Solving computationally complex tasks is a challenge and a central activity in data profiling. This involves primarily the discovery of metadata in many gigabyte-sized datasets, which is why algorithms developed for this purpose need to be efficient and robust. Because data profiling offers such a plethora of challenging, yet unsolved tasks, I have chosen it as my primary research area. I am in particular interested in the discovery of data dependencies, such as inclusion dependencies, unique column combinations, functional dependencies, order dependencies, matching dependencies, and many more.
Data is one of the most important assets in any company. Therefore, it is crucial to ensure its quality and reliability. Data cleansing and data profiling are two essential tasks that - if performed correctly and frequently - help to guarantee data fitness. In this area, I am particularly interested in (semi-)automatic duplicate detection methods and normalization techniques as well as their efficient implementation.

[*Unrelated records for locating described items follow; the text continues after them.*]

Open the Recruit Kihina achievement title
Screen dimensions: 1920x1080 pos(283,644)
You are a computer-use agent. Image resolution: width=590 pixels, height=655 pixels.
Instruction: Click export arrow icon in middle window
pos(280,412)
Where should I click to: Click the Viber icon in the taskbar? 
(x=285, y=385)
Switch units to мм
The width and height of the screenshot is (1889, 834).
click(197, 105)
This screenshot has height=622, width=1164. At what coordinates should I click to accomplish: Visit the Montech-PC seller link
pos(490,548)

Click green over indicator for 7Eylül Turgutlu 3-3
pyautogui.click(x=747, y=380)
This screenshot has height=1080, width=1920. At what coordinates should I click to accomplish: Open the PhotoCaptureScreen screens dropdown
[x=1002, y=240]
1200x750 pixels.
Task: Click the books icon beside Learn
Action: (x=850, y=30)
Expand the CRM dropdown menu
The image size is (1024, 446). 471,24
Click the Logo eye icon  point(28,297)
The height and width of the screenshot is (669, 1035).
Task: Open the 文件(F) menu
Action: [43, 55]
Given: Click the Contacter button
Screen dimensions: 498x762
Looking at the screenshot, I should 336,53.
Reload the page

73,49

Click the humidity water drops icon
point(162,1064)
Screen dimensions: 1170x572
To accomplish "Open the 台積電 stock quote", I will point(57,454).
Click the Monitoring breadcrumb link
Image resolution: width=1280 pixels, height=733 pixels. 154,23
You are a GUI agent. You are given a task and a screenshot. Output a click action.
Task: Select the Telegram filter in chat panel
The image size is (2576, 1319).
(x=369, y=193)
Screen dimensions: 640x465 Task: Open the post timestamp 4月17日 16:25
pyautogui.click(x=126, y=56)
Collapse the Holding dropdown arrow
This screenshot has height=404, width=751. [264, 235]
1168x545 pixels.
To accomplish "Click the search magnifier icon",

Parallel and Distributed Systems:
Due to the complexity of many tasks in IT, a clever algorithm alone is often not able to deliver a solution in time. In these cases, parallel and distributed systems are needed. Especially when facing ever larger datasets, i.e., big data, we need to consider technologies such as map-reduce (e.g. Spark and Flink), actors (e.g. Akka), and GPUs (e.g. CUDA and OpenCL) to implement scalability into our solutions.